Excerpt 60

The nurse sent me to a large room, essentially a holding pen, filled with men and women of all ages and all sizes. Each patient would be evaluated eventually and treatment—drugs and/or therapy—would begin. Being a well-bred Southerner, I attempted to make polite conversation with a muscular man, Douglas, a paranoid schizophrenic, who had just been shipped over from a psycho ward in Connecticut.

He started talking about Dustin Hoffman and Jon Voight in “Midnight Cowboy“… what a cool bus ride they had together.

Five minutes later, I was lying on the cold linoleum floor spitting out large chips of teeth and lots of blood. Several of the male patients came to my rescue; they pulled Douglas off of me and held him until a doctor appeared.

He injected Douglas with a powerful drug and escorted him into a room with a solid, gray metal door.

After Douglas’s door was bolted, his bloodcurdling, scathing denunciations of me penetrated almost every room of that hospital.

Someone gave me an ice bag to hold on my throbbing cheek.

Excerpt 59

I was eighteen years old and a college freshman before I was allowed to select my

own clothes. My mother “owned” me; I was not a human being but her personal property.

There was a small shop in the “ville,” as we college students called it.

I purchased a blue-and-white polished cotton long-sleeved blouse with white pearl buttons in October of my freshman year.

It should have been framed in ornate gold and hung on the wall for posterity, as though it were an expensive handmade kimono from Kyoto.

**Activities:**
a) Answer these from the memoir excerpts, one answer per line, marked to match:
(i) Where had Douglas been shipped over from?
(ii) What was the narrator given to hold on the throbbing cheek?
(iii) In what month of freshman year was the blouse purchased?
b) Please print the part of the memoir excerpts that begins at the words "There was a" and stops after "kimono from Kyoto.".
c) List every person named in the memoir excerpts.
The data that comes next is from a different source than the memoir excerpts.

**Data excerpts:**
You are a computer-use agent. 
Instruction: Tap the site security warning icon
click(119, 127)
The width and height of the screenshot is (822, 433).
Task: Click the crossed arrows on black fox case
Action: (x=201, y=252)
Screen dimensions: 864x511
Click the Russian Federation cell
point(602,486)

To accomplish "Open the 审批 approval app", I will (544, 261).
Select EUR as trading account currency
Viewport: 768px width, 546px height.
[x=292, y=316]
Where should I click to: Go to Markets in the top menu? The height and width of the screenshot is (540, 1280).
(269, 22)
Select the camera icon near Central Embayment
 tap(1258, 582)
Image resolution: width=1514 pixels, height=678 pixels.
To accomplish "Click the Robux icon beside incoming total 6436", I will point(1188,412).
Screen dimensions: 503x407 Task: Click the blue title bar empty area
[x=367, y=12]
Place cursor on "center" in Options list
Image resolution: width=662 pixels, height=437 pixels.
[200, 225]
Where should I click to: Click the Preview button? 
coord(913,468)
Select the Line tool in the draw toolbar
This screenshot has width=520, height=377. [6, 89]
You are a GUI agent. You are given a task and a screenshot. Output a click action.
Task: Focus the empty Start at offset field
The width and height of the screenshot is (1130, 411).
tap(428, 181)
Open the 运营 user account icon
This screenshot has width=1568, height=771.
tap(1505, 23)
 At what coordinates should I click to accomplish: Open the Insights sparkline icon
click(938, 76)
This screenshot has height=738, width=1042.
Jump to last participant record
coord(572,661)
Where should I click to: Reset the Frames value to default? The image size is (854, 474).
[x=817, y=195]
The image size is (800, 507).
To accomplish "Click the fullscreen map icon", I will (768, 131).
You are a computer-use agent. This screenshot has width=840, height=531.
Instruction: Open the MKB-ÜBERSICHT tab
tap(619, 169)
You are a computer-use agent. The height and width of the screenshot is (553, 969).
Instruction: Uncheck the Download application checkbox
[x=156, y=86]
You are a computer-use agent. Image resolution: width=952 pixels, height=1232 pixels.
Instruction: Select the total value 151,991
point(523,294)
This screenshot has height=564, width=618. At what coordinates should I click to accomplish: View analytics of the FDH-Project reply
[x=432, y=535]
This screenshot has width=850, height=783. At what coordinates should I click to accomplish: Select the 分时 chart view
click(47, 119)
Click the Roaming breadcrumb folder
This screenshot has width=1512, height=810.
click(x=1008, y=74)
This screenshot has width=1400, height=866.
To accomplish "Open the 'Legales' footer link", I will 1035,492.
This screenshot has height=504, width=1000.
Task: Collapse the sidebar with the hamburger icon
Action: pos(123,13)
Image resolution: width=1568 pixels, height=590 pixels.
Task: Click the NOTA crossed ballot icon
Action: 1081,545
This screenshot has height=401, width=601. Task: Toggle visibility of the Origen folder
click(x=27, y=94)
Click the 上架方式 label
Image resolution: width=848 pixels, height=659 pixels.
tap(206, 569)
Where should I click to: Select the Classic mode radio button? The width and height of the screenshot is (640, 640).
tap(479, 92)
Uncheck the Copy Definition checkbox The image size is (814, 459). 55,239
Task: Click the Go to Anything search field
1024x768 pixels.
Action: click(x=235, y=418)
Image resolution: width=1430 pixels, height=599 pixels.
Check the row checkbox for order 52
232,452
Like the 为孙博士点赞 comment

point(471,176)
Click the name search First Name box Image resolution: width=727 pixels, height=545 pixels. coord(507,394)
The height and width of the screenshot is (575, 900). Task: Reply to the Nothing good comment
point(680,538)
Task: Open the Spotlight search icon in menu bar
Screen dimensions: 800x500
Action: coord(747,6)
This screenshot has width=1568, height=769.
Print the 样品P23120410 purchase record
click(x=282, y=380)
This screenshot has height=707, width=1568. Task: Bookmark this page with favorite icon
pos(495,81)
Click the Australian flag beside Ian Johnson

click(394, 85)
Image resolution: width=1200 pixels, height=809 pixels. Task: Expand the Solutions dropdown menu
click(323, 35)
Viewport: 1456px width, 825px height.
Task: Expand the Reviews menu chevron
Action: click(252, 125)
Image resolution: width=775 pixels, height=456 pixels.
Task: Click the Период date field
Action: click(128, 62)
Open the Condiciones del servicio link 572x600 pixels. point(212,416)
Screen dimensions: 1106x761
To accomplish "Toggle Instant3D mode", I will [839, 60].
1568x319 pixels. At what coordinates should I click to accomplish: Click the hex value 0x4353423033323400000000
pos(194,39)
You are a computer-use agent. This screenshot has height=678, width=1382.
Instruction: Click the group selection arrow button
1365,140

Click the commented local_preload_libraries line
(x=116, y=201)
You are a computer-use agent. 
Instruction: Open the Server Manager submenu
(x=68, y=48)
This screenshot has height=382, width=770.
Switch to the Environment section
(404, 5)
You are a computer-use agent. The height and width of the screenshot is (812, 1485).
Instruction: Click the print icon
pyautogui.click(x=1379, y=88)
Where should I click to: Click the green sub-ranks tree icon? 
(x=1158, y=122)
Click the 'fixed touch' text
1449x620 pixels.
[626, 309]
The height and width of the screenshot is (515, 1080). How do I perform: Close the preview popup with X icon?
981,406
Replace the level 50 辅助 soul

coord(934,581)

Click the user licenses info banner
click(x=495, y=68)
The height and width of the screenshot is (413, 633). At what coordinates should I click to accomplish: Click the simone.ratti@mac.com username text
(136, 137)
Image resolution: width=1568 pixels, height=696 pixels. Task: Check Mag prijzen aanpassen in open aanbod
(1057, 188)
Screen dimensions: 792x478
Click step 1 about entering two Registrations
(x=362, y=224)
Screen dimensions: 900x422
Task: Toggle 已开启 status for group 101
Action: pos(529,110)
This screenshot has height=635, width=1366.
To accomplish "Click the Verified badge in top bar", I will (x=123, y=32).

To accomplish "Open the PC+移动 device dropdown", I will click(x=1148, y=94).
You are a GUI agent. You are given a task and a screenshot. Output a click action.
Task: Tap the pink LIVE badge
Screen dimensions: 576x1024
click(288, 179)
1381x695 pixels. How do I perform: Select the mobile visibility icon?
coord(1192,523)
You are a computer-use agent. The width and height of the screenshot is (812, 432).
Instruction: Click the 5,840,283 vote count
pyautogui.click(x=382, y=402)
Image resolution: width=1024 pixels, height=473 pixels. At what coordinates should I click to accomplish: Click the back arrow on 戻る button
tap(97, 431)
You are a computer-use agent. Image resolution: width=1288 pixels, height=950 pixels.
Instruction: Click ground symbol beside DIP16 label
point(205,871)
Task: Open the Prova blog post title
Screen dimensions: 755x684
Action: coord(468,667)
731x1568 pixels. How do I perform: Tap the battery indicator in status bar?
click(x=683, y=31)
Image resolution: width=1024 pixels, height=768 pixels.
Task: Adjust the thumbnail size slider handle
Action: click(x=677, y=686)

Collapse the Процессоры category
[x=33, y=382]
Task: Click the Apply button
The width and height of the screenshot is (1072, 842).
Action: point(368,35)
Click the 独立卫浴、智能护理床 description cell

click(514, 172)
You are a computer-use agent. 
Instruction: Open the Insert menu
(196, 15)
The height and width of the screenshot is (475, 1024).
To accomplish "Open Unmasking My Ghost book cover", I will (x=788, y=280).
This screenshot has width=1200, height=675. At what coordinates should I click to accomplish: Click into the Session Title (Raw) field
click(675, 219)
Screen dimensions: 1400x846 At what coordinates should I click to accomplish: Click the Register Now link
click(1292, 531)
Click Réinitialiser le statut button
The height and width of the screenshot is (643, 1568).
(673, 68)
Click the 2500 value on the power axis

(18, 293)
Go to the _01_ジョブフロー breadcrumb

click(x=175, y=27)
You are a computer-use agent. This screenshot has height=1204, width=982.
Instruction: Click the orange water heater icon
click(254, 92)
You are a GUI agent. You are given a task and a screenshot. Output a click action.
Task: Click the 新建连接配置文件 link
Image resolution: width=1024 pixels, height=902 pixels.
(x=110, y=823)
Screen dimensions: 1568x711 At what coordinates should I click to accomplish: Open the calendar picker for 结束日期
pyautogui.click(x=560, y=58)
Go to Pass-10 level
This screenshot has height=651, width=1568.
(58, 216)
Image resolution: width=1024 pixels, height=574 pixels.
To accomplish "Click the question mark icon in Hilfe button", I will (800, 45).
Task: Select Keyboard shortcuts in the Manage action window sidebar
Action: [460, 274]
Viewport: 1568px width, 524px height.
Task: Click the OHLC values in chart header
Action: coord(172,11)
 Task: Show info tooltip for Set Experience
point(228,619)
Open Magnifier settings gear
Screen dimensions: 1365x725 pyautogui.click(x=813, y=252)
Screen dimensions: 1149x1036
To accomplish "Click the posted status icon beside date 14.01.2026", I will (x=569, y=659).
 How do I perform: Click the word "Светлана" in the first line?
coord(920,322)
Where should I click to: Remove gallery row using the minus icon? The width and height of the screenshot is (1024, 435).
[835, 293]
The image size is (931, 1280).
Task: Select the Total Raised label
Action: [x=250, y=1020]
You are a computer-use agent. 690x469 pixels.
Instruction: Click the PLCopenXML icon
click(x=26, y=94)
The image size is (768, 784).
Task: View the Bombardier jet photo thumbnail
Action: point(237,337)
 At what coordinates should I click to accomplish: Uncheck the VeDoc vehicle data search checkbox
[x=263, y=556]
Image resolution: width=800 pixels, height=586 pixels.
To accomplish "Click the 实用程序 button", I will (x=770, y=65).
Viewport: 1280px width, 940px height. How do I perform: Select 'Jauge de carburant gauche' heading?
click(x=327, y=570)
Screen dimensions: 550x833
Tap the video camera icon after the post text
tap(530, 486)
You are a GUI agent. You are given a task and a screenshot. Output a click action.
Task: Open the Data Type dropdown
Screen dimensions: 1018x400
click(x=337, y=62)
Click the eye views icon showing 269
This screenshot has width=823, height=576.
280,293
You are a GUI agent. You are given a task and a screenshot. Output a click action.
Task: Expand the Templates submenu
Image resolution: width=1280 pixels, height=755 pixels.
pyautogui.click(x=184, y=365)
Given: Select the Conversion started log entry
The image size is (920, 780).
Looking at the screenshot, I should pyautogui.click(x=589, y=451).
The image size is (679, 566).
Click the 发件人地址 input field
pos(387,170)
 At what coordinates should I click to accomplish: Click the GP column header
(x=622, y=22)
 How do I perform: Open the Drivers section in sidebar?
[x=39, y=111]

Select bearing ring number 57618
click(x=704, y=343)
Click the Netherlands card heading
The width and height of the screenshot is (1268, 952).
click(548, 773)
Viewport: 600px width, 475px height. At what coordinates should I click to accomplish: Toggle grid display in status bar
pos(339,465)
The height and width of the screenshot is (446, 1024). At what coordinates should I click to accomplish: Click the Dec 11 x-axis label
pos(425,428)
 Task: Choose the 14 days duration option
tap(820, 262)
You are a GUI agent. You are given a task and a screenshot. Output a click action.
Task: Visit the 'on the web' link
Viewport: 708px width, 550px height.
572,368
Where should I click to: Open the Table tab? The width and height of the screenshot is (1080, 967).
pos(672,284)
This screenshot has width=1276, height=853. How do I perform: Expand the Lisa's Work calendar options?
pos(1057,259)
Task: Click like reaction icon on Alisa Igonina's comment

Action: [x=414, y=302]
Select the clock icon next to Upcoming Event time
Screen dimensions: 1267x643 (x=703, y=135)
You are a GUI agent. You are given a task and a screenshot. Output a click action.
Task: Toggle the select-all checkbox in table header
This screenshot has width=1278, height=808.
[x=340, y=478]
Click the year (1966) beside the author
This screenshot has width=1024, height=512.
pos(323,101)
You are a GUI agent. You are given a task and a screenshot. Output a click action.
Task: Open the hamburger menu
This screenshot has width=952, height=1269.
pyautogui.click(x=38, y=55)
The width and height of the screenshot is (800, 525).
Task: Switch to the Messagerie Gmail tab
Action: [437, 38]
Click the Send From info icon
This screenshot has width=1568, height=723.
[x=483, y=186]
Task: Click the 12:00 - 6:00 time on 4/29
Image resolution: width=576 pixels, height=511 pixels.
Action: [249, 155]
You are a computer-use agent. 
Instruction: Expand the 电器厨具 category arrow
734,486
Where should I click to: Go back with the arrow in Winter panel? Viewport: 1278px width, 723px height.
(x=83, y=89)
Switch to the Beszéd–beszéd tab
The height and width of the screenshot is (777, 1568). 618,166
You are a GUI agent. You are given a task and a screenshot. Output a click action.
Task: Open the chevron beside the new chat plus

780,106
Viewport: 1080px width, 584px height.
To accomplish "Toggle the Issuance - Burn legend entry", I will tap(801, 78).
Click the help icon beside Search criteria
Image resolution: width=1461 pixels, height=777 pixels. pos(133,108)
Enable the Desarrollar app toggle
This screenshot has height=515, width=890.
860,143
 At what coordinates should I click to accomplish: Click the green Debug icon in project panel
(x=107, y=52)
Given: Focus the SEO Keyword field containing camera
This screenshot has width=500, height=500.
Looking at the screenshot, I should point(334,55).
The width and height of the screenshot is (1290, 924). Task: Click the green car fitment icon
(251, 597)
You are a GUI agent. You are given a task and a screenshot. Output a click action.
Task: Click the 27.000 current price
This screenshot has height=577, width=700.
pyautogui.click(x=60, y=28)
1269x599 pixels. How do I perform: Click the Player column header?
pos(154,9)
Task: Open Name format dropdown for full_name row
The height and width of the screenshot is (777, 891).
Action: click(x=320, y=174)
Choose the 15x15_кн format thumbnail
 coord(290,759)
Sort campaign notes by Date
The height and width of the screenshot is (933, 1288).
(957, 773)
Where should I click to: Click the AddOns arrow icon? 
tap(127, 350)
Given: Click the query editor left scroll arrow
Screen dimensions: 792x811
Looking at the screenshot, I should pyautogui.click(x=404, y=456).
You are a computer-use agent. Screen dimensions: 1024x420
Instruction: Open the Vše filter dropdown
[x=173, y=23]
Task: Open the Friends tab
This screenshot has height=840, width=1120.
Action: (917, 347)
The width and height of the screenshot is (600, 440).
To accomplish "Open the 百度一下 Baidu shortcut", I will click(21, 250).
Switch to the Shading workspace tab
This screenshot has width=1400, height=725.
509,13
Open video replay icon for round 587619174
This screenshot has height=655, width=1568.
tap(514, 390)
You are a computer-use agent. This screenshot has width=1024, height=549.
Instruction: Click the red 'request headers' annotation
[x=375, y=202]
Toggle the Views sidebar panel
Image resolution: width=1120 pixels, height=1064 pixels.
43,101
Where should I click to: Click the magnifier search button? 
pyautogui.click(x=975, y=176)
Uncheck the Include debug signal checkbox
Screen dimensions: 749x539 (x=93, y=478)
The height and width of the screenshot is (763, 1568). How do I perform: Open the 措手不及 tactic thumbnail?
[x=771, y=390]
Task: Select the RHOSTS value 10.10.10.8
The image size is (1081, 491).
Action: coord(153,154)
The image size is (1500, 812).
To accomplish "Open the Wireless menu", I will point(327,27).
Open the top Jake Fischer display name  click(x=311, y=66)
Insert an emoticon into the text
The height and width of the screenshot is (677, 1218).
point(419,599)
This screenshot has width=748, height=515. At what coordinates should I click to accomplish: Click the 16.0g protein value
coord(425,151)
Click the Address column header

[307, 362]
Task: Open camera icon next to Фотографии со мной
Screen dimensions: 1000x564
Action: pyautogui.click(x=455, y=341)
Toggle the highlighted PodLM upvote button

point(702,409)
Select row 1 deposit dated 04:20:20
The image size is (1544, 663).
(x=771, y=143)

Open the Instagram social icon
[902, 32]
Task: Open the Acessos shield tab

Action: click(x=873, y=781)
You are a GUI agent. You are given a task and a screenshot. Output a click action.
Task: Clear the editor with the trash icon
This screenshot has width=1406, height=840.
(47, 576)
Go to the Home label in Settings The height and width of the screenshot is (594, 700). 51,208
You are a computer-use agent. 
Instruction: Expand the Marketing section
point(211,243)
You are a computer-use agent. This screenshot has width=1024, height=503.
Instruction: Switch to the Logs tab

**Exercise answers:**
a)
(i) A psycho ward in Connecticut
(ii) An ice bag
(iii) October

b)
There was a small shop in the “ville,” as we college students called it.

I purchased a blue-and-white polished cotton long-sleeved blouse with white pearl buttons in October of my freshman year.

It should have been framed in ornate gold and hung on the wall for posterity, as though it were an expensive handmade kimono from Kyoto.

c)
Douglas
Dustin Hoffman
Jon Voight